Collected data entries
++++

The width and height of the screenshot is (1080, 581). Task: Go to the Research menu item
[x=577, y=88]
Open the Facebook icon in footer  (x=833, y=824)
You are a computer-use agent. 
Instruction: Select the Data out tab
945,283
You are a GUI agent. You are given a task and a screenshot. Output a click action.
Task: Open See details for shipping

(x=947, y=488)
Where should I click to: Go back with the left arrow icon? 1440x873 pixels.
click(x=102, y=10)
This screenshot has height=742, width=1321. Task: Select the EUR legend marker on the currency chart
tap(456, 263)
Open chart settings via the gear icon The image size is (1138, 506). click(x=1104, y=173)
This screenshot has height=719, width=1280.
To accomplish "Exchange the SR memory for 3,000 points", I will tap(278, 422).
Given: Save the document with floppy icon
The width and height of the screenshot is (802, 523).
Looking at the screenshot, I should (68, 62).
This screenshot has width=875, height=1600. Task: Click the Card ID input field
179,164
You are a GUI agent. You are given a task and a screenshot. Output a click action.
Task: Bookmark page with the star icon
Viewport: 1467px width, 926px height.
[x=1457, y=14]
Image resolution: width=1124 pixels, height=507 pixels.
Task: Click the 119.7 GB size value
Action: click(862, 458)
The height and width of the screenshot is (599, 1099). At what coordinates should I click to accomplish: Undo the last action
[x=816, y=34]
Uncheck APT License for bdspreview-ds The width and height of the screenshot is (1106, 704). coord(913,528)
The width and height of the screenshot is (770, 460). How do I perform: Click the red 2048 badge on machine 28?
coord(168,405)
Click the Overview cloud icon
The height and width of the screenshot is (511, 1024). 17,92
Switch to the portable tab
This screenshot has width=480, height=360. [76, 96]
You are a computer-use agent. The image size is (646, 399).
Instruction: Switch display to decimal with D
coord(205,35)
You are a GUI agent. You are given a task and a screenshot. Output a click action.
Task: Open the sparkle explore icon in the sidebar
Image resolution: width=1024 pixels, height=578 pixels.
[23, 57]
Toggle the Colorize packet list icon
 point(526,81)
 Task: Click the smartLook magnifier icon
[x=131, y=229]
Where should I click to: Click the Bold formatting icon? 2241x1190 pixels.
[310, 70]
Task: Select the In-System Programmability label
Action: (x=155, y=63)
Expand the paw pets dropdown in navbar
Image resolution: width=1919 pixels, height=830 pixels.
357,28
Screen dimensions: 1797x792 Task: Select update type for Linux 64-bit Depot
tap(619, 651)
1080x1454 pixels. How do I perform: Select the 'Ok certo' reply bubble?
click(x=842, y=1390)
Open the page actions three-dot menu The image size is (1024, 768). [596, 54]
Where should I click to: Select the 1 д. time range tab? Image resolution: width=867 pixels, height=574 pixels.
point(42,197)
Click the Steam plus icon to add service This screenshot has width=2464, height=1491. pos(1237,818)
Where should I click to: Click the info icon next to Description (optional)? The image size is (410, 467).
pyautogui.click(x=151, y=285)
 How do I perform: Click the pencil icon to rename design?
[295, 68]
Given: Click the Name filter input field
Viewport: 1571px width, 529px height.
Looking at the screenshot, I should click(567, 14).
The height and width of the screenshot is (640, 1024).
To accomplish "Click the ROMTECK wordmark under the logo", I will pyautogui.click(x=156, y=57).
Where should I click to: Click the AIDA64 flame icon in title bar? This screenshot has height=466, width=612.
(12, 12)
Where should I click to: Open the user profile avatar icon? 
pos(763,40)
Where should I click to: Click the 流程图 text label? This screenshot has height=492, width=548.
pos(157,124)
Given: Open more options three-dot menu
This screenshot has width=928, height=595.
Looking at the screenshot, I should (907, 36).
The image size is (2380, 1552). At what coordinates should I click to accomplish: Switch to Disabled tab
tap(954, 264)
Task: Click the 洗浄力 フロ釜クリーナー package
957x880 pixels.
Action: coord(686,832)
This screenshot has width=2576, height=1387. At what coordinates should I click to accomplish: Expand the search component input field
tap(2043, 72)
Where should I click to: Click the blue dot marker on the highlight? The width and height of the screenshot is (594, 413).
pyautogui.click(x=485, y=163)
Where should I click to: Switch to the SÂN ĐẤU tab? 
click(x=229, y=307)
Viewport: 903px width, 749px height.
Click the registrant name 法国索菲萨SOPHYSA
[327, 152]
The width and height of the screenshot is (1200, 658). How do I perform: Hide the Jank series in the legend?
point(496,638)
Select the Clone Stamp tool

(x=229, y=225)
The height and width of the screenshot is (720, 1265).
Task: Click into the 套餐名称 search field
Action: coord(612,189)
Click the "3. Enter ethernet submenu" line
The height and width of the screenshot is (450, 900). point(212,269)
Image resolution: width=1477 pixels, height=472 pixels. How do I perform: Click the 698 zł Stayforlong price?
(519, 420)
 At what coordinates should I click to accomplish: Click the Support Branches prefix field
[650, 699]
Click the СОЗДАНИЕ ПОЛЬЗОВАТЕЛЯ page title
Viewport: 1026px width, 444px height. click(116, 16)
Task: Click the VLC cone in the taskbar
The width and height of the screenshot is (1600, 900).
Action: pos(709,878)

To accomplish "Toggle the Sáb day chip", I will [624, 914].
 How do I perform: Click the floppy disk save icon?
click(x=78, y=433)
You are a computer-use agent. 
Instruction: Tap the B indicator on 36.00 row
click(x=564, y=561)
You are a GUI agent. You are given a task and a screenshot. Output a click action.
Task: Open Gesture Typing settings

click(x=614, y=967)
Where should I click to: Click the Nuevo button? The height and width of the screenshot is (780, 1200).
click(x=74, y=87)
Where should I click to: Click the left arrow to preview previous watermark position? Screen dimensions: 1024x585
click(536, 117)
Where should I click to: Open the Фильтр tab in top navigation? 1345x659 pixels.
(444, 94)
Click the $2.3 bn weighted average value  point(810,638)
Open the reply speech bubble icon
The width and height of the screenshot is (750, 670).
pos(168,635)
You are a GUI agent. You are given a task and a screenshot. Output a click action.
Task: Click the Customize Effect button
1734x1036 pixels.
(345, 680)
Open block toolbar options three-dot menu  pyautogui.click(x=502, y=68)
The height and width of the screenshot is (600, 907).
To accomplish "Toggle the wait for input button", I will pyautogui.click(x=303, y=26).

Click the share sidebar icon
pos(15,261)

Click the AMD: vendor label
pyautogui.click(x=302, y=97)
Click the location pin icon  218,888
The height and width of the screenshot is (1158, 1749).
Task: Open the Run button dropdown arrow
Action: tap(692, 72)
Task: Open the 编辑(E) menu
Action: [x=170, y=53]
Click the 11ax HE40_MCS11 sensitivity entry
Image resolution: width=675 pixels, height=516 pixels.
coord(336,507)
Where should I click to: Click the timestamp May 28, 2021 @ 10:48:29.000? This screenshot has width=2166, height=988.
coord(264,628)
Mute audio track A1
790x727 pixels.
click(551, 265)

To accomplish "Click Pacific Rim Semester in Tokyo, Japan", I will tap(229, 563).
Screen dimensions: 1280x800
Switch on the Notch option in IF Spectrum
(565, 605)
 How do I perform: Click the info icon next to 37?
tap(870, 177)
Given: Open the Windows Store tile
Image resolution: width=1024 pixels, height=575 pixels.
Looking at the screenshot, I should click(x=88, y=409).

++++

*Task item*
Filter the entries and keep only the lines holding "three".

*Exercise response*
Open the page actions three-dot menu The image size is (1024, 768). [596, 54]
Given: Open more options three-dot menu
Open block toolbar options three-dot menu  pyautogui.click(x=502, y=68)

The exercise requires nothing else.